We do know that economies have suffered massive contractions and that digging out of the morass of business failure, debt and unemployment will take years, as long as another disaster does not intrude on plans.

Now the arguments and recriminations have started. Many people that have survived without ever seeing someone with Covid-19 are wondering if there ever was a problem, if there was a need for us to keep our distance from each other. Hindsight 20/20 is great, isn’t it? You can find theories that lockdowns were not necessary as the case numbers were never high enough that we could not cope. Others will say that because of the lockdown, those numbers were kept low.

People have forgotten what happened in Italy, Spain, France, Brazil, the United Kingdom and especially the United States, where cases numbered in the hundreds of thousands and deaths in the tens of thousands. Many people lament that they could not go to the pub, get out the golf clubs, visit with friends or go to work. And these are all significant restrictions on our lives.

This pandemic, unlike others in the past, has been particularly devastating on older people, so much so that younger generations may feel they have born the brunt of rules governing social gathering and employment. That is true and they will pay the most in the future in any economic recovery. In Alberta, the average age of those who have died of Covid-19 is 82. Across Canada three quarters of deaths were people over the age of 80.

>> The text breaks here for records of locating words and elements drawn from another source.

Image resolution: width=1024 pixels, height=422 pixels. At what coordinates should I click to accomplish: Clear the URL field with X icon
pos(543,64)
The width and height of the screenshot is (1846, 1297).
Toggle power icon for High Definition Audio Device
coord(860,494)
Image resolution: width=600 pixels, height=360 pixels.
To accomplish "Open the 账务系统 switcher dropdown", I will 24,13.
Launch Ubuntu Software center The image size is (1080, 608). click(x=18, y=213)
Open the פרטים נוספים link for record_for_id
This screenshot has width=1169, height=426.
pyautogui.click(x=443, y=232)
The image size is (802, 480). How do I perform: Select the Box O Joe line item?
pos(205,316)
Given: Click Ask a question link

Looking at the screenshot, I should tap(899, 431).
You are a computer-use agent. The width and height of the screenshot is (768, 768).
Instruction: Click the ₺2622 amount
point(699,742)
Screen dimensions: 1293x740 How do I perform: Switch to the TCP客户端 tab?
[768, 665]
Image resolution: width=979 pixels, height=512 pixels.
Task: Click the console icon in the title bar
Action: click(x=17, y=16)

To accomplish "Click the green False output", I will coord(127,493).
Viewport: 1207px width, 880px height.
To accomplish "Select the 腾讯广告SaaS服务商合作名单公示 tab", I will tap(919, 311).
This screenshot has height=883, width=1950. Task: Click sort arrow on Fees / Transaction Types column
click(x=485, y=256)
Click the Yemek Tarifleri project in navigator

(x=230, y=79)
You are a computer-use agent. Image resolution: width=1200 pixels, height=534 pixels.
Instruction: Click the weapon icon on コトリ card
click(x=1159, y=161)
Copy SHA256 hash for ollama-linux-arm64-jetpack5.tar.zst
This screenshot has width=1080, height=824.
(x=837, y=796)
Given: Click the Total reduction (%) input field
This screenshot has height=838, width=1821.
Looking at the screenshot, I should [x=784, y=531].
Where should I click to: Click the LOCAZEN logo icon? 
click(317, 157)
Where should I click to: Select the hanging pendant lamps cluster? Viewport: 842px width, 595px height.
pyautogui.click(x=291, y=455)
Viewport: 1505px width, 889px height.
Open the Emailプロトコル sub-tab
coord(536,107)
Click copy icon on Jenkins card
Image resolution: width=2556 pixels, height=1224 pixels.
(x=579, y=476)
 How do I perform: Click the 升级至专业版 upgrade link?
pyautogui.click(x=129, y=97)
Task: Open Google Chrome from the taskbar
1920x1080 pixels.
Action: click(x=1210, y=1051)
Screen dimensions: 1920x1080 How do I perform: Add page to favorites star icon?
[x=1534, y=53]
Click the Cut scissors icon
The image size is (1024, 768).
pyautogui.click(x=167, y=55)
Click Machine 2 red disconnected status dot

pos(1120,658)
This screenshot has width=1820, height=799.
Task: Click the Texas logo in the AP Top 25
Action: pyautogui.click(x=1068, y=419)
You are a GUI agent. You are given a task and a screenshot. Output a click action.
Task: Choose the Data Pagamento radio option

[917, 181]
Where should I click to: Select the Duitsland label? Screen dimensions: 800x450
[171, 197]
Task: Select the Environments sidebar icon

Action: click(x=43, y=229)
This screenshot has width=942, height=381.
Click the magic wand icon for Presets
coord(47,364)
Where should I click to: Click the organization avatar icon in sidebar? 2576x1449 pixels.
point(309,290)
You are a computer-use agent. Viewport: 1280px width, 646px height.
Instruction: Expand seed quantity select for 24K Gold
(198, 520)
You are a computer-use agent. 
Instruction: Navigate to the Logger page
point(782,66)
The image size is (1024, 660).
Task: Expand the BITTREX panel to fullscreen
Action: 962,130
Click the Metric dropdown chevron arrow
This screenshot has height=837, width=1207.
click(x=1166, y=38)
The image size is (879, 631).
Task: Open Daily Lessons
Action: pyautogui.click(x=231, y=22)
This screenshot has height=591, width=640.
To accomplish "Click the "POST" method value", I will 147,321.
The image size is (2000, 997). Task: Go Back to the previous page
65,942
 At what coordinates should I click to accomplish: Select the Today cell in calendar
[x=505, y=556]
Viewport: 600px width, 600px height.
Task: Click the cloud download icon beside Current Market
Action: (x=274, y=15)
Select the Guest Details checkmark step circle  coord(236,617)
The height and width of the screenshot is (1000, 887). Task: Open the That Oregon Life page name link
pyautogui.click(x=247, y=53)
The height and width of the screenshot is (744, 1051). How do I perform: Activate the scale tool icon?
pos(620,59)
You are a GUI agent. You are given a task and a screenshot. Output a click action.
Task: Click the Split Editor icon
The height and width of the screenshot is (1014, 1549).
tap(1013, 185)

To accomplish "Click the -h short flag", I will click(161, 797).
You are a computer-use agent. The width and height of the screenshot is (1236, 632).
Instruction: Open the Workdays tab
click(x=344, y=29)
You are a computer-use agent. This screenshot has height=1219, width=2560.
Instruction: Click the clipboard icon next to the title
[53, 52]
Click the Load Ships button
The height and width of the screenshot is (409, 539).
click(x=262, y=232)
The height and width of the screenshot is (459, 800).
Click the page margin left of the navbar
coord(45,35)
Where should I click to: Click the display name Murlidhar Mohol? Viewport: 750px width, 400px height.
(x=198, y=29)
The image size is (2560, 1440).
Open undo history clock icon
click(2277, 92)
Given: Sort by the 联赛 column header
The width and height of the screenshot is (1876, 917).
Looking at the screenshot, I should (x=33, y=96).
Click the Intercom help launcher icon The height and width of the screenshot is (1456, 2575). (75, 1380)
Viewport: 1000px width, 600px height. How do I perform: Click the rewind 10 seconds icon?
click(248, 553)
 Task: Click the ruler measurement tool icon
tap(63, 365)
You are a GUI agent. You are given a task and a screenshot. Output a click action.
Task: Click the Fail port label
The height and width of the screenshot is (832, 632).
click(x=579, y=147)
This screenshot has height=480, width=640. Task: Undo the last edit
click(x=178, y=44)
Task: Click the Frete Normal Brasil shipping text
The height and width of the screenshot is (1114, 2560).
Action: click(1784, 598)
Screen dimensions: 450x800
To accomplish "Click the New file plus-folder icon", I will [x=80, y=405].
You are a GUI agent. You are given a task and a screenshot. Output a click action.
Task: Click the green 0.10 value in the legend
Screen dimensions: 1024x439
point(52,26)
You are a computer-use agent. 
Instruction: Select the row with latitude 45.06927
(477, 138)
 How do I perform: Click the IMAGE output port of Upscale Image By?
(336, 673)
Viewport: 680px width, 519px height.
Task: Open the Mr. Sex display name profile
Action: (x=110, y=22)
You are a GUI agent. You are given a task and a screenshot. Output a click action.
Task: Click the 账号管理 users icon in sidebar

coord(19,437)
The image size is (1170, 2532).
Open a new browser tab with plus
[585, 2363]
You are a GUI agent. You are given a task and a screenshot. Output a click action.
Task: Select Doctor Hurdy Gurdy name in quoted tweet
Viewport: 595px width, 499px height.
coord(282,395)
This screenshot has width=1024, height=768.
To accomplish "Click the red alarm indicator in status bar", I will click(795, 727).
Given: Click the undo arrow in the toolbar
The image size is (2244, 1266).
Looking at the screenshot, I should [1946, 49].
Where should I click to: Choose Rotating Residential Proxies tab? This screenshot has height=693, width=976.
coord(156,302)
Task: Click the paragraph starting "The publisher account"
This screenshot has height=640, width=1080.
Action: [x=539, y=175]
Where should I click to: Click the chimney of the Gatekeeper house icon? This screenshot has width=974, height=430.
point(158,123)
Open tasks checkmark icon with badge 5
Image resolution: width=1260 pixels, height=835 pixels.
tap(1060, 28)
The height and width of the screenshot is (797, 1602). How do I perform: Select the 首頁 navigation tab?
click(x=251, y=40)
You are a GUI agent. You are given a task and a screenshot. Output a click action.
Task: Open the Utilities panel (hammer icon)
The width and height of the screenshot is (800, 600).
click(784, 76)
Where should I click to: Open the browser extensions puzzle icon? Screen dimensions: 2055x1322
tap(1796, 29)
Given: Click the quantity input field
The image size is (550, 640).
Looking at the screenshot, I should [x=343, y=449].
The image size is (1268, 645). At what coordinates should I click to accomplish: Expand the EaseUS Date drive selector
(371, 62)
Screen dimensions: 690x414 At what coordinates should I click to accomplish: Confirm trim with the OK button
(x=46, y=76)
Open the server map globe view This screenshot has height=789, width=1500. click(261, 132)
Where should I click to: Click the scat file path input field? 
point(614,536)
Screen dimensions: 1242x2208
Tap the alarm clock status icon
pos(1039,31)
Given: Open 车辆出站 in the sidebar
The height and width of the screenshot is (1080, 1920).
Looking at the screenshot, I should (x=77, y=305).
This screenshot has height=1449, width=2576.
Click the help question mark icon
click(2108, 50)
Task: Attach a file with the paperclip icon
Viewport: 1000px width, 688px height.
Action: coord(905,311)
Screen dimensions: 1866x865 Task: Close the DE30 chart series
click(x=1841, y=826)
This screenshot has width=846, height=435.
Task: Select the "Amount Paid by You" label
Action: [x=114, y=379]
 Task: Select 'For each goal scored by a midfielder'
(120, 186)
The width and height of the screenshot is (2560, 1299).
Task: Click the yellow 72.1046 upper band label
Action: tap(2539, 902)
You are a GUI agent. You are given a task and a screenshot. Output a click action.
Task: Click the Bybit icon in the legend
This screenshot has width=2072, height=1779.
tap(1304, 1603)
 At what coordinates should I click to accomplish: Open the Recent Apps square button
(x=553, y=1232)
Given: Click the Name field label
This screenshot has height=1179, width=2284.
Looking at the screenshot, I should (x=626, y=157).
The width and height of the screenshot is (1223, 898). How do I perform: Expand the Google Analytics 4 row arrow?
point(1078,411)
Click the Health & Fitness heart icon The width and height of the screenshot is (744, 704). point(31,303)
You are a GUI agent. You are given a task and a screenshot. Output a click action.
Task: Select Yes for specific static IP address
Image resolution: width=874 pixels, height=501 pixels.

The next wave of this virus may not be so selective. During the Spanish Flu pandemic of 1918-1920, the first wave was typical of influenza infections and killed mainly the sick and elderly. Younger people showed fewer symptoms and recovered quickly. The second wave attacked mostly younger, healthier people, due in part to the mutation of the virus to a more deadly form and to the fact that people were forced into closer contact during the war years.

Left: three pandemic waves - weekly combined influenza and pneumonia mortality, United Kingdom, 1918–1919Right: combined influenza and pneumonia mortality, by age at death, per 100,000 persons

Will countries and people be lulled into thinking the dangers of Covid-19 are past? Will it mutate the way most viruses do? Will it attack in a similar manner to past pandemics? The next several months will tell us a lot. Hopefully it will not be bad news.